The "new" one arrived the other week. 1964 vintage. Some blems and the stock finish is sub par. The wood is in good shape and the action tight. The original sight was switched out and the new version of the Semi-Buckhorn installed. The old sight arrived with the rifle in a plastic bag. The front sight had the bead filed off leaving a crude post. The hammer spring was also shortened, lightening the trigger pull but also causing light hammer strikes and FTFs.
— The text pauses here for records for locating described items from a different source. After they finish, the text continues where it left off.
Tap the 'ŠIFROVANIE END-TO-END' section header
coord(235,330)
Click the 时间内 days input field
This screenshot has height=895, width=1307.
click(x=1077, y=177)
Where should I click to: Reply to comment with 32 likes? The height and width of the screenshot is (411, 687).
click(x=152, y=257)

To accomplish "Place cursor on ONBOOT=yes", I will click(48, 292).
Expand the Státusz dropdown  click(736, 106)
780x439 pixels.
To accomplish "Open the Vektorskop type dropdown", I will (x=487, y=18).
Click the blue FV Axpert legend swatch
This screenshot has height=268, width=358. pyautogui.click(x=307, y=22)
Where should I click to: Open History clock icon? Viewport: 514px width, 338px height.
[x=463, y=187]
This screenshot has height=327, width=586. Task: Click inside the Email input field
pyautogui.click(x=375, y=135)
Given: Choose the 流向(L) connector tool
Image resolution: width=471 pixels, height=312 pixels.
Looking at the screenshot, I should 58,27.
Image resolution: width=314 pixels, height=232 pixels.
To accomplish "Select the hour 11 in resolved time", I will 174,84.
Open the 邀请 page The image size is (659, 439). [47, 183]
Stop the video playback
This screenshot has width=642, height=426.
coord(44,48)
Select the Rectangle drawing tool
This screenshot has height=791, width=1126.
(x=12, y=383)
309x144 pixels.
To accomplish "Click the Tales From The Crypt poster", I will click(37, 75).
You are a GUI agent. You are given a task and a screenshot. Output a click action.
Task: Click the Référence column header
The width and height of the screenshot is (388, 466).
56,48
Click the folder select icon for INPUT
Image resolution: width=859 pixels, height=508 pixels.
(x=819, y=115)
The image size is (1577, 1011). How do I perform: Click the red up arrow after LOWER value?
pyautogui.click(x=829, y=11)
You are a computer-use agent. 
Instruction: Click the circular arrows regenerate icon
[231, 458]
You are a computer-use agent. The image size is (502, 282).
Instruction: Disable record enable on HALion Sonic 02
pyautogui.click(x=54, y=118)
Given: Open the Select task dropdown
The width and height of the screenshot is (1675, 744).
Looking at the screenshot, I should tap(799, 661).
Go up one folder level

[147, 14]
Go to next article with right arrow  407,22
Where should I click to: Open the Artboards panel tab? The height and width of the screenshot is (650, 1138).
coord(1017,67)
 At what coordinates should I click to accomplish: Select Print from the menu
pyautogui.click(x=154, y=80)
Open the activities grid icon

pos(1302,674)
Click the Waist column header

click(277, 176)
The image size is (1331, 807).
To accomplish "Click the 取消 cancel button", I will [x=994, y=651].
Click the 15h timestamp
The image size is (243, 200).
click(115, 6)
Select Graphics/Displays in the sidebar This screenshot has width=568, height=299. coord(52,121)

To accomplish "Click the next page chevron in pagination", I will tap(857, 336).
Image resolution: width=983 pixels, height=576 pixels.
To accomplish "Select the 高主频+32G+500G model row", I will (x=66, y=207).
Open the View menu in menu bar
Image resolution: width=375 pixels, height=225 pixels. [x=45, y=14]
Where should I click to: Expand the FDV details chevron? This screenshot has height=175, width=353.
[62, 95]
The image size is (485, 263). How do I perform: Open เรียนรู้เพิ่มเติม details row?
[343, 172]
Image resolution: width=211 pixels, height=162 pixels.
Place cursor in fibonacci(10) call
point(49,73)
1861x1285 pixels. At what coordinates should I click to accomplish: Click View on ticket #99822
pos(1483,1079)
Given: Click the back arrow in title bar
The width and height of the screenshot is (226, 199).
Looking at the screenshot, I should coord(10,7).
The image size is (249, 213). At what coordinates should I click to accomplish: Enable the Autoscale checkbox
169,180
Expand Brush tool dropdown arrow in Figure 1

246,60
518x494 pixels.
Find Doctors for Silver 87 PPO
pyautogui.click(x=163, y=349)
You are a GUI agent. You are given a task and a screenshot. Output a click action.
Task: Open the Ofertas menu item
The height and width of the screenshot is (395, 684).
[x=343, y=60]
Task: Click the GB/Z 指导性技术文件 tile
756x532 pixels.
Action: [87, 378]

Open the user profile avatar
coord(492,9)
My first trip to the range showed promise but the sights challenged my eyes. I ordered a new front sight (along with a new hammer spring) from Brownells and that greatly improved the sight picture. The preliminary results at the range improved as well. I believe this could be a more accurate rifle than the other.

Chronograph results (56*F)
Aguila SE Subsonic averaged 989 fps (vs. 994 in the 1965 Mountie). Very good accuracy.

Federal Bulk Ammo averaged 1166 fps and also show very good accuracy potential. The suprise was that it was nearly 100 fps slower than the 1965 Mountie which spit them out at 1054 fps last year using the same ammo brand but different lot #.

To know if it is the rifle or the ammo I will have to bring both Mounties out together and shoot some strings from the same ammo Lot.

Monday, March 05, 2007

Another Mountie

As if one was not enough, I have just agreed to another trade for another Mountie...

Gone is my 39A and a Mountie will be on its way this week.

Two Mounties! How great is that?

Saturday, February 10, 2007

Gave up a TDS, gained a Cowboy

I traded the TDS (in part) for an 1894CB "Cowboy Limited." So far I am pleased with my choice. Though the TDS was a unique and fun rimfire the Cowboy is enriching my Marlin experience.

I've had the Cowboy out to the range a few times now breaking it in, getting familiar with it and dialing in loads. Here is the report from yesterday's trip to the range.

Marlin 1894CB
in 45 Colt, 20" barrel, open sights.
Range conditions, variable wind, mostly cloudy and 52*F

The 1894CB has shown some promise with 255gr SWC Laser-Cast bullets over SR 4756 so I decided explore this combination further. At 10 grains (Speer #13 Max <14,000 PSI) this load burns pretty clean, showed signs of being accurate and averaged 1084 fps in my earlier testing. Today it scooted along a little quicker, clocking 1099 fps (warmer weather?). It also produced the best accuracy. Target pick at:

1-1/4" center to center at 50 yards. Not bad for open sights.

On my previous trip to the range I worked up to 11 gr of SR4756 (~1200 fps) and had supurb accuracy. Today I worked up to 12 grains from there. The accuracy erroded slightly but 11.5 grains got me 1254 fps average and 12 grains got me 1300 fps. The POI for the 12 grain load was 4" lower (and slightly left) than the 10 grain load at 50 yards with the same POA.

There was no stickyness at all in either my 1894CB or Ruger BH with any of these loads.

Other notes:
The 1894CB's accuracy is best with a well fouled bore.

The SR 5756 burns quite clean. Its fluffy flakes fill the case nicely.

4-5/8" BH chrony data:
11.5 gr = 1021 fps
12 gr = 1107 fps

Saturday, January 20, 2007

Let one go

Having three Marlin 39's might be considered over-indulgent. I enjoy(ed) each of them but found the Moutie to be so perfect the others stayed in the safe. So, when something else came along (Marlin 1894CB) I was willing to trade one.

SPF is the 39TDS. Good accurate little carbine. The niche it filled in my collection was for an inside the pack carbine. It was a little heavy for the role, and took up a lot more space than a Single Six. If a rifle/carbine is needed there is very little penalty incurred in weight or size by utilizing the Mountie. Not really considering myself a collector, I was willing to part with it when another deal intrigued me.